This post was written by Adam Rosenberg, CEO of Rodin Therapeutics, as part of the From The Trenches feature of LifeSciVC.
Those of us in biotech tend to focus our attention on drug discovery and development, but it is also important to take note of important advances in orthogonal areas, such as digital health.
My last blog post (here) focused on the use of digital health technologies to help optimize clinical trial design and management, with an emphasis on CNS diseases.
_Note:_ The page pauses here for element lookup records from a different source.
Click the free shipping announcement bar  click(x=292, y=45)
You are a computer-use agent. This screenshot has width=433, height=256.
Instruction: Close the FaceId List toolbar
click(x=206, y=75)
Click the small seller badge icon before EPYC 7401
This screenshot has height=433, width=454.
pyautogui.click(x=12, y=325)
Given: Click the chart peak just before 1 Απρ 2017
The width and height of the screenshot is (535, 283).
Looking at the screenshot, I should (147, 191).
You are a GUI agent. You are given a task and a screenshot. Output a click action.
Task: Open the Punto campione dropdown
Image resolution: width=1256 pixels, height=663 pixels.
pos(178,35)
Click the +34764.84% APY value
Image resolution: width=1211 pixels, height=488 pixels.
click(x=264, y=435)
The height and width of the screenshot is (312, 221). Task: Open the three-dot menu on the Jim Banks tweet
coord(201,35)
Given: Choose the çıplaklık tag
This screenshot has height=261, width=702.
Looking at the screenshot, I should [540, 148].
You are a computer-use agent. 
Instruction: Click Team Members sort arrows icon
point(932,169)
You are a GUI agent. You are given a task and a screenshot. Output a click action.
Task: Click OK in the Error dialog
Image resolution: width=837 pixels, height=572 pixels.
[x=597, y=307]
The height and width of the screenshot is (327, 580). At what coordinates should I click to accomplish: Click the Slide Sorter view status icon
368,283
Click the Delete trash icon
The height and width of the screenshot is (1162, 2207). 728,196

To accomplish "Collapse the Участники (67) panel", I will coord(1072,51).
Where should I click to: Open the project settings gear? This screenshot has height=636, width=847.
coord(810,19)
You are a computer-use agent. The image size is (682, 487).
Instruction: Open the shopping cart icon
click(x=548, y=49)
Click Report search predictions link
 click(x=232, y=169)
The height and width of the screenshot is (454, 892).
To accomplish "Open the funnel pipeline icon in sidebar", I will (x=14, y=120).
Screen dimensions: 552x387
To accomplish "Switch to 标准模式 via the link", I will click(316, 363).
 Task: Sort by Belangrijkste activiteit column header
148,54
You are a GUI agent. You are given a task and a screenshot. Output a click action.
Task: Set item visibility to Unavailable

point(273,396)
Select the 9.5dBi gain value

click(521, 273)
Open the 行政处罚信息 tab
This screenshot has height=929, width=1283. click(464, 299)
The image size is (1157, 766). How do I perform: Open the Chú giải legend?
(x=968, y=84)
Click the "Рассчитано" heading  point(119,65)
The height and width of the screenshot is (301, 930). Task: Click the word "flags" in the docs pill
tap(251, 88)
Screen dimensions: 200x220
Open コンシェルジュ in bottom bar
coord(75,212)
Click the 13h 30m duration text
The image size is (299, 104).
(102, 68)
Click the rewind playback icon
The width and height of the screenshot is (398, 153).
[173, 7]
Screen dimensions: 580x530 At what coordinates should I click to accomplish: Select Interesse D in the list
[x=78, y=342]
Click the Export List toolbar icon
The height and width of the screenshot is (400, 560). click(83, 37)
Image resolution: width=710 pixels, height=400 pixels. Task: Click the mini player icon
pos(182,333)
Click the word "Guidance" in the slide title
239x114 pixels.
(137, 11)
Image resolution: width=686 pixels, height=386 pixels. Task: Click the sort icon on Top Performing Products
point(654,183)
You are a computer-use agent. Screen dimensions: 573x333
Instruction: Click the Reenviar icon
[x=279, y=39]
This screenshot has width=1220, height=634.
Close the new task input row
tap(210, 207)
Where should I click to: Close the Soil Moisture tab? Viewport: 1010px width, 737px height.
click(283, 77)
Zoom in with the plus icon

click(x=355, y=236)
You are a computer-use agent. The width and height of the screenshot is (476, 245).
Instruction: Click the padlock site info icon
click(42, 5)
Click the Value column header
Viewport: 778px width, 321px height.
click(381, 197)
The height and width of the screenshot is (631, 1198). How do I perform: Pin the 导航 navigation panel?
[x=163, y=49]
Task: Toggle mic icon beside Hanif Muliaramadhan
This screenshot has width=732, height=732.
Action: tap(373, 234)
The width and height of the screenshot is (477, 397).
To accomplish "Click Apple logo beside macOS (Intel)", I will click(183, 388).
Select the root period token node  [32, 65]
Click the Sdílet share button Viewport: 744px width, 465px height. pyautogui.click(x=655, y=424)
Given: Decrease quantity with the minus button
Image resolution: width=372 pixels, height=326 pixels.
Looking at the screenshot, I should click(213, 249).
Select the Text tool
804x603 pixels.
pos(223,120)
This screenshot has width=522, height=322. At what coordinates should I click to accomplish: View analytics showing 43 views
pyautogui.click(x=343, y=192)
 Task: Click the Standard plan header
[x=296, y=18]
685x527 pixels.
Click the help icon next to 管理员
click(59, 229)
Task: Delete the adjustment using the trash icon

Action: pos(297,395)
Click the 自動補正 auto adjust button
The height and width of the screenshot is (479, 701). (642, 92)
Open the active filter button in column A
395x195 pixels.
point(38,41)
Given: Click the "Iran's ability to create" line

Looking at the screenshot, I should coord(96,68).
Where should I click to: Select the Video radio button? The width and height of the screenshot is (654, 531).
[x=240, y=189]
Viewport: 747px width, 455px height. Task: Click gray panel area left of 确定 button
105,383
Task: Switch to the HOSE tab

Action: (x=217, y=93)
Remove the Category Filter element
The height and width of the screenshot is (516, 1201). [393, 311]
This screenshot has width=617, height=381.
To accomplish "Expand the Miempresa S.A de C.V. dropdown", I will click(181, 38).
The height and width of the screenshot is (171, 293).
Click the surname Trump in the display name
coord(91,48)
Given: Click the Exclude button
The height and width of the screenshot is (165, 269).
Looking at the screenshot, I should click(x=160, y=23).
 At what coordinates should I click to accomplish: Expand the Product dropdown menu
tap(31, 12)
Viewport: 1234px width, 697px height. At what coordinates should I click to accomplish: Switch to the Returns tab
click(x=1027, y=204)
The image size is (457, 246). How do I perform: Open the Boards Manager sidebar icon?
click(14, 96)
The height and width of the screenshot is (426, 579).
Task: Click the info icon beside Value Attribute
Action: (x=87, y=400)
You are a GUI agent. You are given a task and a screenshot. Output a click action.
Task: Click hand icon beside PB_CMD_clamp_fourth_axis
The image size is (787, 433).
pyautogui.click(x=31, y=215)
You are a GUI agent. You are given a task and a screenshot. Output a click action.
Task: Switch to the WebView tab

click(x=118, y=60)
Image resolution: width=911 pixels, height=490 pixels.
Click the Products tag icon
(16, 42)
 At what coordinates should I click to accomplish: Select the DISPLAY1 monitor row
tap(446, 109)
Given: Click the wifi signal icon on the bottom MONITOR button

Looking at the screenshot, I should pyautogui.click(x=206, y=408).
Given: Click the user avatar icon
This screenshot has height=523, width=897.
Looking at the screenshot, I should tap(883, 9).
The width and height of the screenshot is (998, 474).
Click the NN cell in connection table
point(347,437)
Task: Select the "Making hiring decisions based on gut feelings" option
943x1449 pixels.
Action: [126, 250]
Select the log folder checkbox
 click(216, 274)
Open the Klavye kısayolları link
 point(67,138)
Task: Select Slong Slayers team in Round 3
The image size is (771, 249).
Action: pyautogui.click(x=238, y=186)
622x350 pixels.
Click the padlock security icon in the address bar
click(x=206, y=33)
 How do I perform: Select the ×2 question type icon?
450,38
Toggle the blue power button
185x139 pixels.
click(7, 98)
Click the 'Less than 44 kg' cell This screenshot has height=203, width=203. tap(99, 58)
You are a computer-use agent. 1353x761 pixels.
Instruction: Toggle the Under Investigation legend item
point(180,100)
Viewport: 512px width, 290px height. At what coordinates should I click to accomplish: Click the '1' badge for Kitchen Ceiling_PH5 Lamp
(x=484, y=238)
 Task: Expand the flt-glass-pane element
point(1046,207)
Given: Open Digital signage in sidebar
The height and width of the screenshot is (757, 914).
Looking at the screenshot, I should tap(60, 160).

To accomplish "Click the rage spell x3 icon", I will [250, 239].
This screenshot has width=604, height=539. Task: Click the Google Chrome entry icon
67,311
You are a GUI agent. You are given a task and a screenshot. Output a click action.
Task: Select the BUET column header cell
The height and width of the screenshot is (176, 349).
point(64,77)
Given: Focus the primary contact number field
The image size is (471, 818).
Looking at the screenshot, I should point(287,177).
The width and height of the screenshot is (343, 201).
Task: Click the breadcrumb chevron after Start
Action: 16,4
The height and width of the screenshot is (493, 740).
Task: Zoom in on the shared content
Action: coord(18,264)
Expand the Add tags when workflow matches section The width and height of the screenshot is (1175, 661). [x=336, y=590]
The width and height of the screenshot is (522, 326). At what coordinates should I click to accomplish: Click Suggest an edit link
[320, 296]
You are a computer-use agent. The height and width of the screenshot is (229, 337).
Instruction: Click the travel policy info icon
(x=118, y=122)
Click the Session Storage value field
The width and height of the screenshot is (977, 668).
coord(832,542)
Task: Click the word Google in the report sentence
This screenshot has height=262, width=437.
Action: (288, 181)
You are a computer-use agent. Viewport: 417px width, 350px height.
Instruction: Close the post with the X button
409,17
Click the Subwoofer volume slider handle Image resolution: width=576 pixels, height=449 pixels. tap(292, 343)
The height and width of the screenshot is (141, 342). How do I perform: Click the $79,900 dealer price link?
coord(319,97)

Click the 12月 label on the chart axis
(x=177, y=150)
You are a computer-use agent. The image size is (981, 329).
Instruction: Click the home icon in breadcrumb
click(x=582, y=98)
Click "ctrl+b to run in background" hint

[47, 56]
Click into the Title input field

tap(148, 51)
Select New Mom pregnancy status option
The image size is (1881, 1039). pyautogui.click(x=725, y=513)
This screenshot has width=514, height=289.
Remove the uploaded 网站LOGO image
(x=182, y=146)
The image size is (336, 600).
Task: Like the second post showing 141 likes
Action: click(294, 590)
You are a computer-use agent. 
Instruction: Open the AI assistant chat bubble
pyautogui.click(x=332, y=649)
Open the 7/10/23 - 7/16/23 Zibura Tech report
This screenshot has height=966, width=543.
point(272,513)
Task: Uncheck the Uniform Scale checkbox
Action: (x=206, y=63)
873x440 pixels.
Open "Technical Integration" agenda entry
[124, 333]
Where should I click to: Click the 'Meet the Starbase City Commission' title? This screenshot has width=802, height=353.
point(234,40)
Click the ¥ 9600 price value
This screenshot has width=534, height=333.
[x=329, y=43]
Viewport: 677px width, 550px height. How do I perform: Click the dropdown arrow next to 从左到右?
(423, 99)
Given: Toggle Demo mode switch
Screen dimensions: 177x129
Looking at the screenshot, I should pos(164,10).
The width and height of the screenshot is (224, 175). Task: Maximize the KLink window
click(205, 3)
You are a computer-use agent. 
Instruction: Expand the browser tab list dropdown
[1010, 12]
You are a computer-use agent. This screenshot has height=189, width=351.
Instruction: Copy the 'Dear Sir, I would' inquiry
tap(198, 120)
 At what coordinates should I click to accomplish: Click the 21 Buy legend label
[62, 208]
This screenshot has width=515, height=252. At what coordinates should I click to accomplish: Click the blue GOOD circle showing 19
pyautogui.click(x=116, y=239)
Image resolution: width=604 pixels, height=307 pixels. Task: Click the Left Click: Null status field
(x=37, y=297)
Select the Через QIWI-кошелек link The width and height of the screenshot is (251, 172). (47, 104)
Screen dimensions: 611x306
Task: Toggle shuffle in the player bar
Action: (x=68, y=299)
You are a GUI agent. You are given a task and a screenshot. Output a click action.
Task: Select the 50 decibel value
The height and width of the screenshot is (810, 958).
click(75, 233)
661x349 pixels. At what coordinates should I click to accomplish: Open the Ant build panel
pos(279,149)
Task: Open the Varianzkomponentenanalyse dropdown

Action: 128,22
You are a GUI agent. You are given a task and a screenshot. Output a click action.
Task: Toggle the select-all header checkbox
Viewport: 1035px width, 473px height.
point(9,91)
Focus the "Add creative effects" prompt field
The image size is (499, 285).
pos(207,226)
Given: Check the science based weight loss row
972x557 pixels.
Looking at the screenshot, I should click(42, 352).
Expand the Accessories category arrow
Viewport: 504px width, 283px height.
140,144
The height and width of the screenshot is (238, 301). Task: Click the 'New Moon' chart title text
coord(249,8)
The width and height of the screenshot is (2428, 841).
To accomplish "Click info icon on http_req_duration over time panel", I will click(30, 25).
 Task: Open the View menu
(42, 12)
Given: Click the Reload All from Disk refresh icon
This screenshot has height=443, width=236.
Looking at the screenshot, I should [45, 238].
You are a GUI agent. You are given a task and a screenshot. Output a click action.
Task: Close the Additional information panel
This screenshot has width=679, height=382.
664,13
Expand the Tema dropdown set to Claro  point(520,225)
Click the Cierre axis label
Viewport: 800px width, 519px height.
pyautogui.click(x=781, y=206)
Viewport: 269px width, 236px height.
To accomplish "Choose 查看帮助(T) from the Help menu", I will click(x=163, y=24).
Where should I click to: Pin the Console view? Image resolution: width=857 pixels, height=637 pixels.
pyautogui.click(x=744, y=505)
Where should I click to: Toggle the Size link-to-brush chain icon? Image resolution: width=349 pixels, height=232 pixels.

Given the high cost and high failure rate in clinical trials (true for all areas, and perhaps especially CNS), digital health holds the promise of deeper data collection and better understanding of pharmacological activity. This may result in a better success rate, given the high placebo effect (again, especially in CNS). At minimum, and presuming clinical validation, digital health can reduce the cost of trial monitors and burden of clinic visits – thus increasing recruitment rates and hopefully lowering costs.
Digital health is a broad sector, addressed from many modalities, perspectives and technology solutions. To better unpack the opportunities and challenges in the space, it helps to focus on specific applications, or on high-level trends. The last post focused on a specific application (clinical trial optimization). In this post, I’ll step back and look at a broader, yet still very relevant trend – the convergence of consumer-oriented technology and utilization in the more traditionally defined healthcare ecosystem, and whether it should be feared or embraced (or a little bit of both).
Even since my June blog post, there have been encouraging signs of increasing digital health adoption and investment. As just a few examples:
- eClinicalHealth and Sanofi announced successful completion of the first “fully remote” clinical trial
- FitBit hired a head of digital health to focus on partnering with pharma in clinical trials
- Rumors are emerging that Apple plans to launch a new health-focused device in 2017, along with the new iPhone, that will be “packed with sensors” to collect blood sugar levels and other vitals.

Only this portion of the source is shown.